Reconstructing Diffusion Networks from Incomplete Data

Authors: Hao Huang, Keqi Han, Beicheng Xu, Ting Gan

IJCAI 2022 | Conference PDF | Archive PDF | Plain Text | LLM Run Details

Reproducibility Variable Result LLM Response
Research Type Experimental Extensive experimental results on both synthetic and real-world networks verify the effectiveness and efficiency of our approach.
Researcher Affiliation Academia Hao Huang , Keqi Han , Beicheng Xu and Ting Gan School of Computer Science, Wuhan University, China {haohuang, hankeqi, beichengxu, ganting}@whu.edu.cn
Pseudocode No The paper describes the steps of the LIDO algorithm in narrative text and equations, but it does not present them in a structured pseudocode block or algorithm box.
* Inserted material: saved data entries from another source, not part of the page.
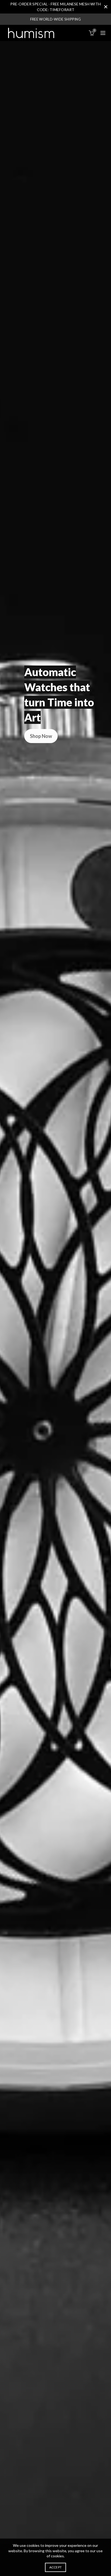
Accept (55, 2567)
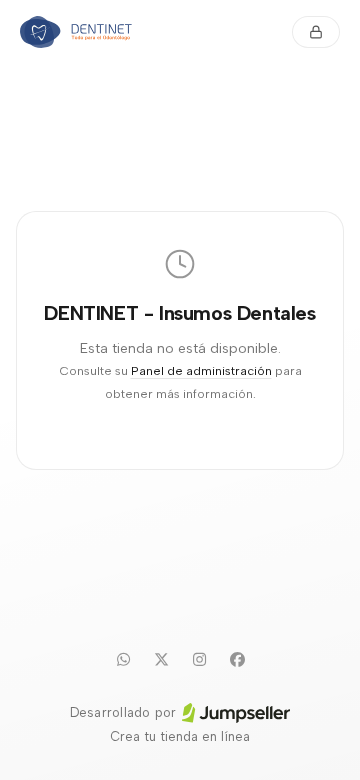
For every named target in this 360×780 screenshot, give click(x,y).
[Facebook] (237, 659)
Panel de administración (201, 370)
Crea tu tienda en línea (180, 736)
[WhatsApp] (123, 659)
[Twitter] (161, 659)
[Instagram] (199, 659)
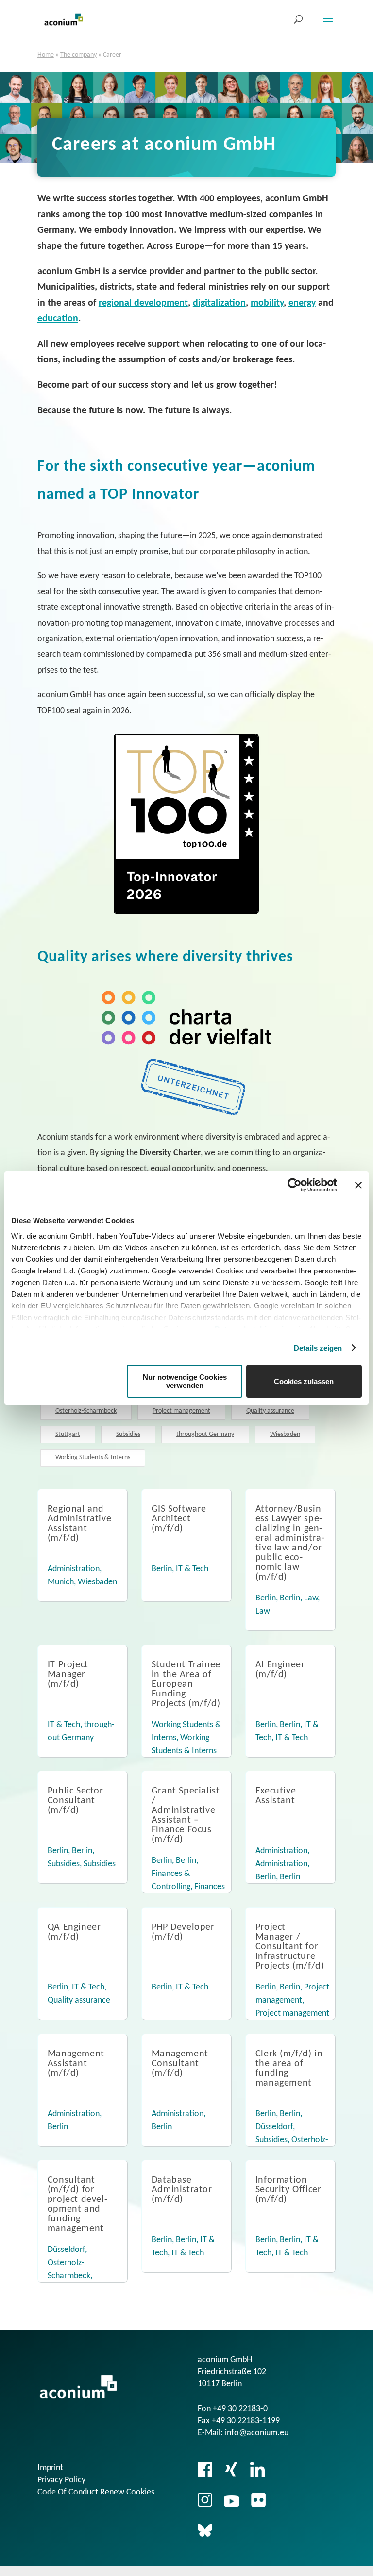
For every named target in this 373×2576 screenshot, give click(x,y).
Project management (181, 1411)
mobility (267, 303)
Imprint (50, 2468)
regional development (143, 303)
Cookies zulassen (304, 1381)
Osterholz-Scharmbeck (86, 1411)
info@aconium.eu (256, 2433)
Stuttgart (67, 1434)
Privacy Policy (61, 2480)
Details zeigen (318, 1348)
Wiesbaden (285, 1434)
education (57, 319)
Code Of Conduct (67, 2492)
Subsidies (128, 1434)
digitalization (219, 303)
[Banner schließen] (358, 1185)
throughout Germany (205, 1434)
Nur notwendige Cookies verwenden (185, 1381)
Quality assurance (270, 1411)
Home (45, 55)
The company (78, 55)
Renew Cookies (127, 2492)
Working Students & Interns (92, 1457)
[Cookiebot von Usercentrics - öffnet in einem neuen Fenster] (294, 1185)
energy (302, 303)
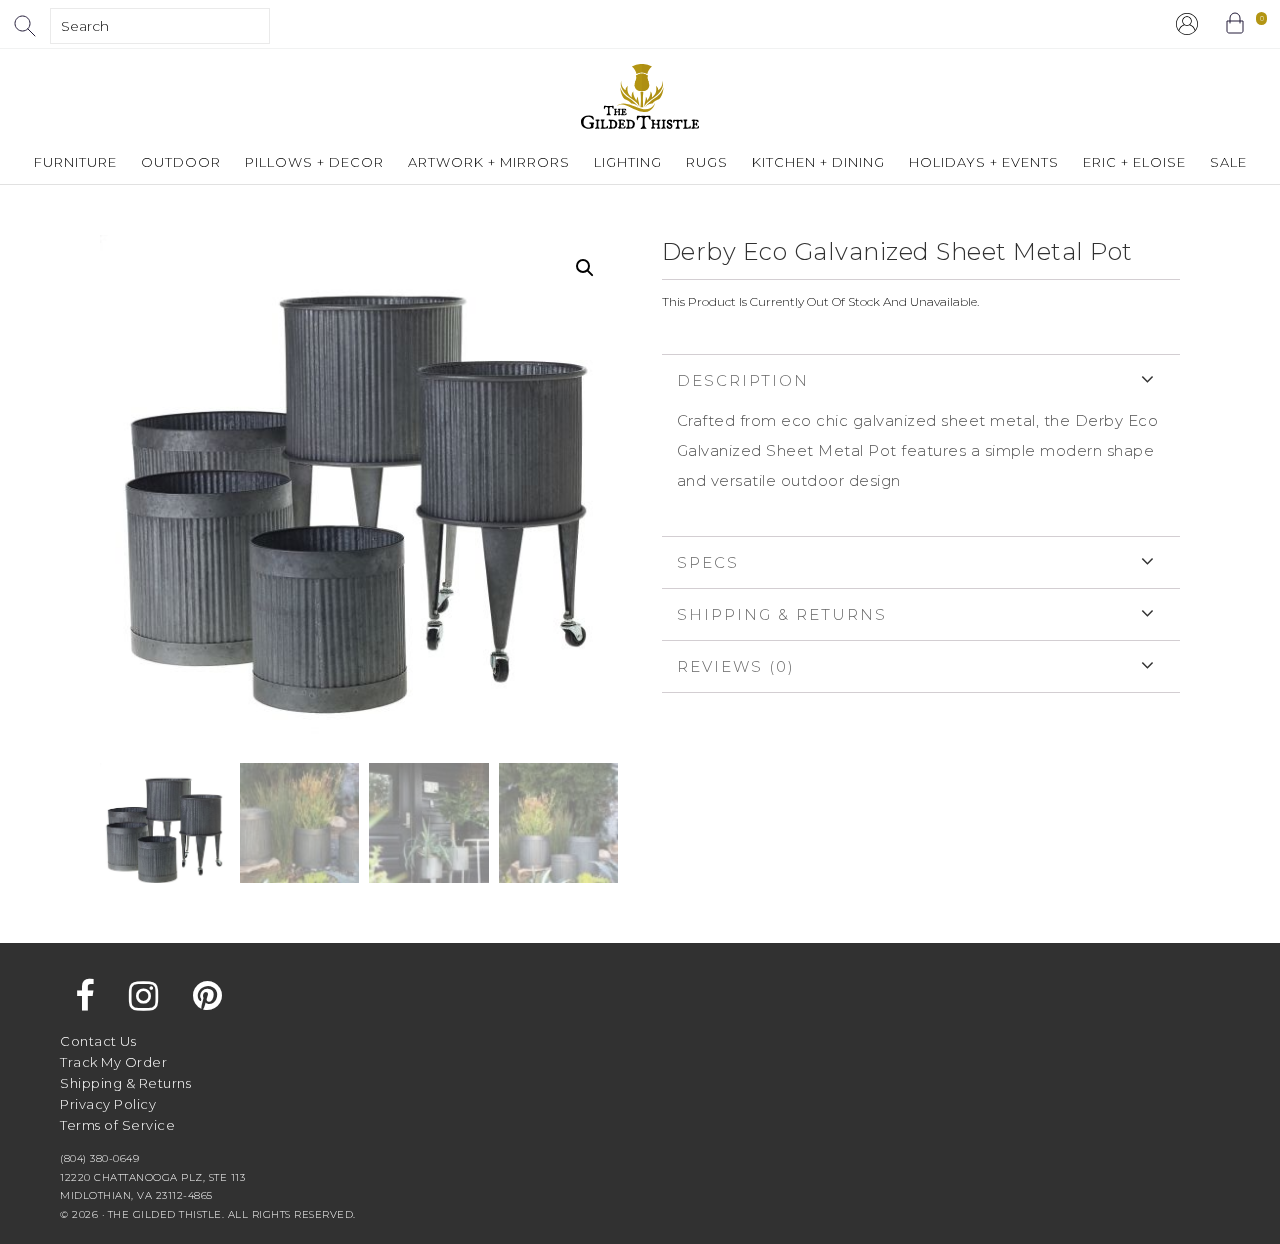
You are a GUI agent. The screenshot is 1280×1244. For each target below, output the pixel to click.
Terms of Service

Open Source Code No The paper does not provide any statement about making its source code available or a link to a code repository.
Open Datasets Yes We adopt LFR benchmark graphs [Lancichinetti et al., 2008]...Net Sci [Newman, 2006], a co-authorship network...DUNF [Wang et al., 2014], a microblogging network...Meme Tracker (http://memetracker.org)
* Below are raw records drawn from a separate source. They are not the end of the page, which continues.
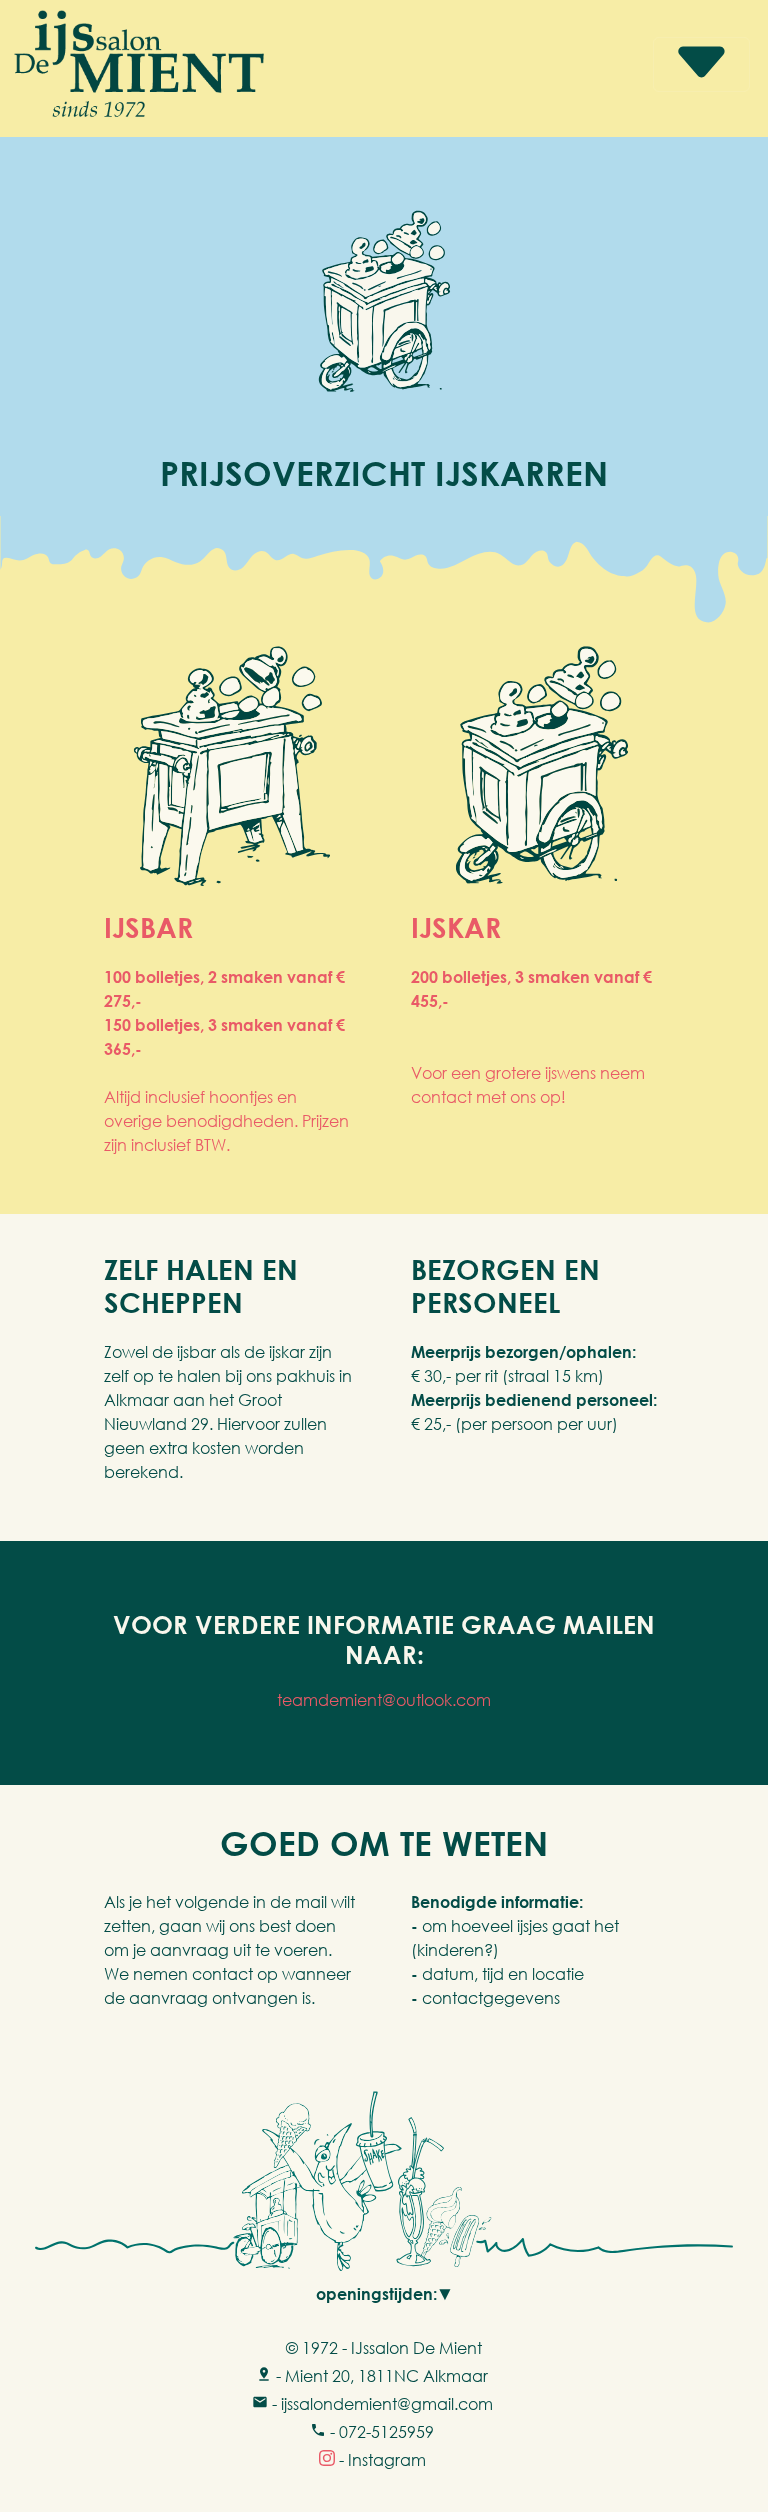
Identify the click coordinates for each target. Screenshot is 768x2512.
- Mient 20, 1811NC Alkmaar (380, 2376)
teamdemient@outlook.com (384, 1700)
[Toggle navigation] (701, 64)
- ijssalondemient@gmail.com (380, 2404)
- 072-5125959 (380, 2432)
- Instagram (380, 2460)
Dataset Splits Yes We simulate 200 times of diffusion processes on each network (β = 200), and randomly remove 15% of infection status observations as unobserved data (γ = 0.15), and use the remaining observation data Sobs for diffusion network reconstruction.
Hardware Specification Yes All algorithms in the experiments are implemented in Python, running on a desktop PC with Intel Core i3-6100 CPU at 3.70GHz and 8GB RAM.
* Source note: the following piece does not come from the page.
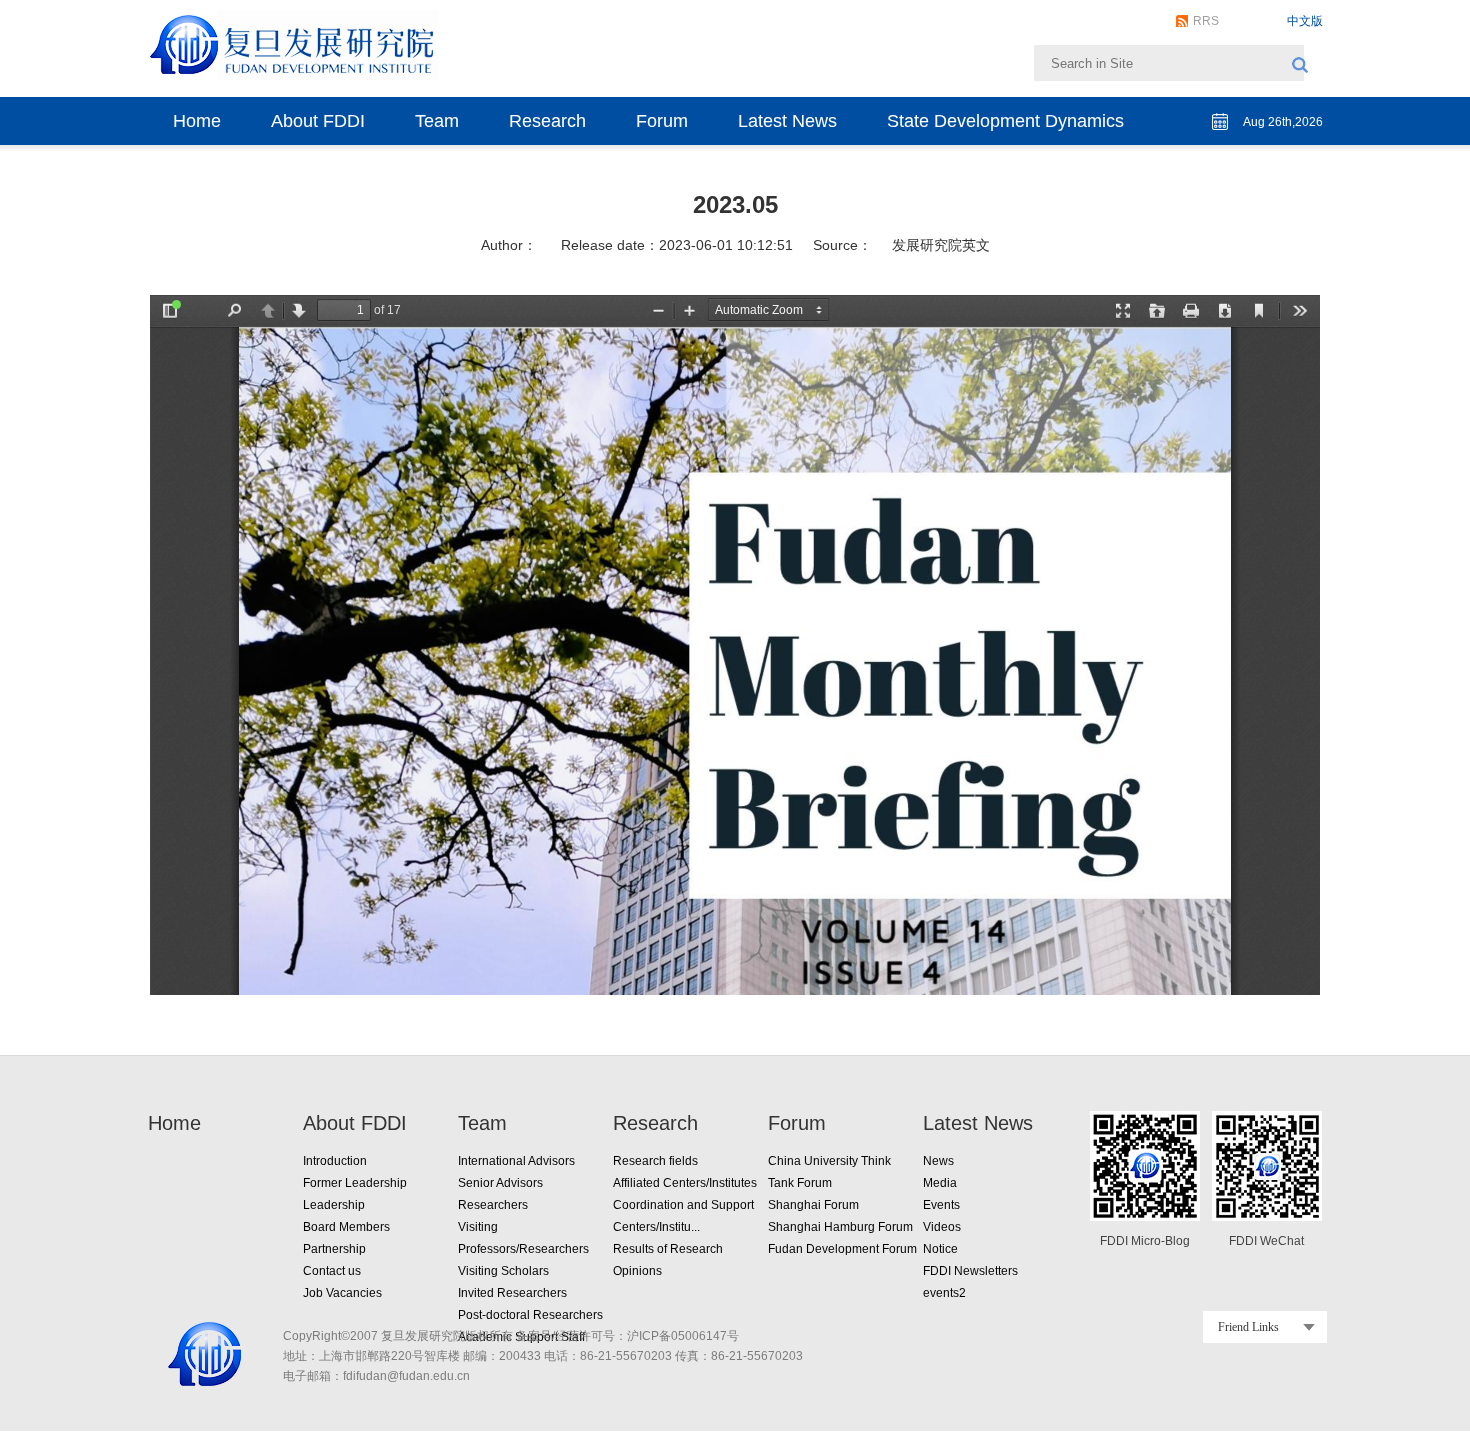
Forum (662, 121)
Software Dependencies No The paper states that algorithms are "implemented in Python", but does not specify the version of Python or any other software libraries with their version numbers required for reproducibility.
Experiment Setup Yes In LIDO, the number m of sampling round is set to 6, the maximum number t of iterations is set to 5, and the stop condition for updating pji in each iteration is that the variation of each pji is less than 0.01.